Dataset entries
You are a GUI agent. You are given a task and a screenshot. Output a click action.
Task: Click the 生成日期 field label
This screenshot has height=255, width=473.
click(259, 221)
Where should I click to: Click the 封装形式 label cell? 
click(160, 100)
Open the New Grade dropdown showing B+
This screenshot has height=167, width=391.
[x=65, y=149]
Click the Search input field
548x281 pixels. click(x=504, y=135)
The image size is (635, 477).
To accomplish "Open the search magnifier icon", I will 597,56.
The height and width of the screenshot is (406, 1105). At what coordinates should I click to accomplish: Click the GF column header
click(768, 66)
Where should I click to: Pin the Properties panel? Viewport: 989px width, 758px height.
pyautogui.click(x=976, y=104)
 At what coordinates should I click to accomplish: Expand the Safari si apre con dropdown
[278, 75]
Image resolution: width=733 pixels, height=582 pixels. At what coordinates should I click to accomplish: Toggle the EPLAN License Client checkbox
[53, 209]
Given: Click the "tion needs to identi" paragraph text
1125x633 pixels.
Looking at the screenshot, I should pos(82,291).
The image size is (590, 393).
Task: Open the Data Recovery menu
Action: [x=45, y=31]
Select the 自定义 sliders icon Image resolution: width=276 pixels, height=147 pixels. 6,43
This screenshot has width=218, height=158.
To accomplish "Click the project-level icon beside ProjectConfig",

(EXERCISE DIRECTIONS):
Each record must be transcribed word for word.

(ANSWER AREA):
You are a GUI agent. You are given a task and a screenshot. Output a click action.
Task: Click the 生成日期 field label
This screenshot has height=255, width=473.
click(259, 221)
Where should I click to: Click the 封装形式 label cell? 
click(160, 100)
Open the New Grade dropdown showing B+
This screenshot has height=167, width=391.
[x=65, y=149]
Click the Search input field
548x281 pixels. click(x=504, y=135)
The image size is (635, 477).
To accomplish "Open the search magnifier icon", I will 597,56.
The height and width of the screenshot is (406, 1105). At what coordinates should I click to accomplish: Click the GF column header
click(768, 66)
Where should I click to: Pin the Properties panel? Viewport: 989px width, 758px height.
pyautogui.click(x=976, y=104)
 At what coordinates should I click to accomplish: Expand the Safari si apre con dropdown
[278, 75]
Image resolution: width=733 pixels, height=582 pixels. At what coordinates should I click to accomplish: Toggle the EPLAN License Client checkbox
[53, 209]
Given: Click the "tion needs to identi" paragraph text
1125x633 pixels.
Looking at the screenshot, I should pos(82,291).
The image size is (590, 393).
Task: Open the Data Recovery menu
Action: [x=45, y=31]
Select the 自定义 sliders icon Image resolution: width=276 pixels, height=147 pixels. 6,43
This screenshot has width=218, height=158.
To accomplish "Click the project-level icon beside ProjectConfig",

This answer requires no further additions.